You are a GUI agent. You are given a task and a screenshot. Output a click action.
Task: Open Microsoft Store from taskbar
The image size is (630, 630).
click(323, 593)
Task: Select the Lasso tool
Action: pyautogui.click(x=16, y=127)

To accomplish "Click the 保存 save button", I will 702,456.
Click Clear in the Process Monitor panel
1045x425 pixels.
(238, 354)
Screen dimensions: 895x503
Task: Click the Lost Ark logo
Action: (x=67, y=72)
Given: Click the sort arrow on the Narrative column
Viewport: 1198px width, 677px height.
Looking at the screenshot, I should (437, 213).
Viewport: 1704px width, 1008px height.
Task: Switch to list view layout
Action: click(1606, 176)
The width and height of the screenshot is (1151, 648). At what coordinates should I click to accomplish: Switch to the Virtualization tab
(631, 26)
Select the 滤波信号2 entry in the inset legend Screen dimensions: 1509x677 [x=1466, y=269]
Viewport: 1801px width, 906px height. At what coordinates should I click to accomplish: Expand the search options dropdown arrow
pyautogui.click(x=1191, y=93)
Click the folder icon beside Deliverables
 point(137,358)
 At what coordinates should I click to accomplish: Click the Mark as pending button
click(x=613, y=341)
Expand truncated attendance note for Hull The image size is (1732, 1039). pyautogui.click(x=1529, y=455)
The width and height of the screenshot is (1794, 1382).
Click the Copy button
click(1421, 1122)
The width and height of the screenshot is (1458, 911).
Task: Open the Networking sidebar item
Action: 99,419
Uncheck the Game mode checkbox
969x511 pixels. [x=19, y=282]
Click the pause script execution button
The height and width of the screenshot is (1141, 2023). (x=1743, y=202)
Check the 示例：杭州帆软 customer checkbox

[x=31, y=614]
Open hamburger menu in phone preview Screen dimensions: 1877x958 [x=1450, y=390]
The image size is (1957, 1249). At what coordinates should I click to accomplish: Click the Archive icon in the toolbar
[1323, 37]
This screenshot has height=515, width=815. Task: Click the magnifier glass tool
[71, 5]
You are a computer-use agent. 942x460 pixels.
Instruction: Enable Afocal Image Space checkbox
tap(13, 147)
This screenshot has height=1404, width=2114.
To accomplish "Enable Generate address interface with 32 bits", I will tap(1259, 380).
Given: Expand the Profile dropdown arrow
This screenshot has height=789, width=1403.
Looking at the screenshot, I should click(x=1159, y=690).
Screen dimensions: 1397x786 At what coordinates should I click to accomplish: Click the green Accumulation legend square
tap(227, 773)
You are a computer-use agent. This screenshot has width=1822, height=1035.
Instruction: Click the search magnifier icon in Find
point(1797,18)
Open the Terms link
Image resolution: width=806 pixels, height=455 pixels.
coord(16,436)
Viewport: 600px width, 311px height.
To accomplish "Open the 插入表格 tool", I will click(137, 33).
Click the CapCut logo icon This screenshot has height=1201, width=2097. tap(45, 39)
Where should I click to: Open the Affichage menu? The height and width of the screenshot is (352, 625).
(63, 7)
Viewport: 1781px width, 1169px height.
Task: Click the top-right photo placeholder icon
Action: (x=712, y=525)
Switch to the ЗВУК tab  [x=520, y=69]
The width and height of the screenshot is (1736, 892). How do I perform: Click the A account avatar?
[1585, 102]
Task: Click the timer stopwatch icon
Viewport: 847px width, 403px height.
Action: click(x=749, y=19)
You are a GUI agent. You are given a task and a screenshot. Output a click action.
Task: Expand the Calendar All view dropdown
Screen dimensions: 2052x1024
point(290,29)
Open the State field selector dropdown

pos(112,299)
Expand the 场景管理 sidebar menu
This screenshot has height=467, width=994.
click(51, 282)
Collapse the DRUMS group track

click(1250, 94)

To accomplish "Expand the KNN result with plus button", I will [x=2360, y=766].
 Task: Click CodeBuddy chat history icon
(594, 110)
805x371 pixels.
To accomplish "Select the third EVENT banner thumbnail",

------------------------------------------------------------------------

# [WHAT YOU ARE ASKED TO DO]
Without skipping anything, transcribe every line above exactly.

# [COMPLETED EXERCISE]
You are a GUI agent. You are given a task and a screenshot. Output a click action.
Task: Open Microsoft Store from taskbar
The image size is (630, 630).
click(323, 593)
Task: Select the Lasso tool
Action: pyautogui.click(x=16, y=127)

To accomplish "Click the 保存 save button", I will 702,456.
Click Clear in the Process Monitor panel
1045x425 pixels.
(238, 354)
Screen dimensions: 895x503
Task: Click the Lost Ark logo
Action: (x=67, y=72)
Given: Click the sort arrow on the Narrative column
Viewport: 1198px width, 677px height.
Looking at the screenshot, I should (437, 213).
Viewport: 1704px width, 1008px height.
Task: Switch to list view layout
Action: click(1606, 176)
The width and height of the screenshot is (1151, 648). At what coordinates should I click to accomplish: Switch to the Virtualization tab
(631, 26)
Select the 滤波信号2 entry in the inset legend Screen dimensions: 1509x677 [x=1466, y=269]
Viewport: 1801px width, 906px height. At what coordinates should I click to accomplish: Expand the search options dropdown arrow
pyautogui.click(x=1191, y=93)
Click the folder icon beside Deliverables
 point(137,358)
 At what coordinates should I click to accomplish: Click the Mark as pending button
click(x=613, y=341)
Expand truncated attendance note for Hull The image size is (1732, 1039). pyautogui.click(x=1529, y=455)
The width and height of the screenshot is (1794, 1382).
Click the Copy button
click(1421, 1122)
The width and height of the screenshot is (1458, 911).
Task: Open the Networking sidebar item
Action: 99,419
Uncheck the Game mode checkbox
969x511 pixels. [x=19, y=282]
Click the pause script execution button
The height and width of the screenshot is (1141, 2023). (x=1743, y=202)
Check the 示例：杭州帆软 customer checkbox

[x=31, y=614]
Open hamburger menu in phone preview Screen dimensions: 1877x958 [x=1450, y=390]
The image size is (1957, 1249). At what coordinates should I click to accomplish: Click the Archive icon in the toolbar
[1323, 37]
This screenshot has height=515, width=815. Task: Click the magnifier glass tool
[71, 5]
You are a computer-use agent. 942x460 pixels.
Instruction: Enable Afocal Image Space checkbox
tap(13, 147)
This screenshot has height=1404, width=2114.
To accomplish "Enable Generate address interface with 32 bits", I will tap(1259, 380).
Given: Expand the Profile dropdown arrow
This screenshot has height=789, width=1403.
Looking at the screenshot, I should click(x=1159, y=690).
Screen dimensions: 1397x786 At what coordinates should I click to accomplish: Click the green Accumulation legend square
tap(227, 773)
You are a computer-use agent. This screenshot has width=1822, height=1035.
Instruction: Click the search magnifier icon in Find
point(1797,18)
Open the Terms link
Image resolution: width=806 pixels, height=455 pixels.
coord(16,436)
Viewport: 600px width, 311px height.
To accomplish "Open the 插入表格 tool", I will click(137, 33).
Click the CapCut logo icon This screenshot has height=1201, width=2097. tap(45, 39)
Where should I click to: Open the Affichage menu? The height and width of the screenshot is (352, 625).
(63, 7)
Viewport: 1781px width, 1169px height.
Task: Click the top-right photo placeholder icon
Action: (x=712, y=525)
Switch to the ЗВУК tab  [x=520, y=69]
The width and height of the screenshot is (1736, 892). How do I perform: Click the A account avatar?
[1585, 102]
Task: Click the timer stopwatch icon
Viewport: 847px width, 403px height.
Action: click(x=749, y=19)
You are a GUI agent. You are given a task and a screenshot. Output a click action.
Task: Expand the Calendar All view dropdown
Screen dimensions: 2052x1024
point(290,29)
Open the State field selector dropdown

pos(112,299)
Expand the 场景管理 sidebar menu
This screenshot has height=467, width=994.
click(51, 282)
Collapse the DRUMS group track

click(1250, 94)

To accomplish "Expand the KNN result with plus button", I will [x=2360, y=766].
 Task: Click CodeBuddy chat history icon
(594, 110)
805x371 pixels.
To accomplish "Select the third EVENT banner thumbnail",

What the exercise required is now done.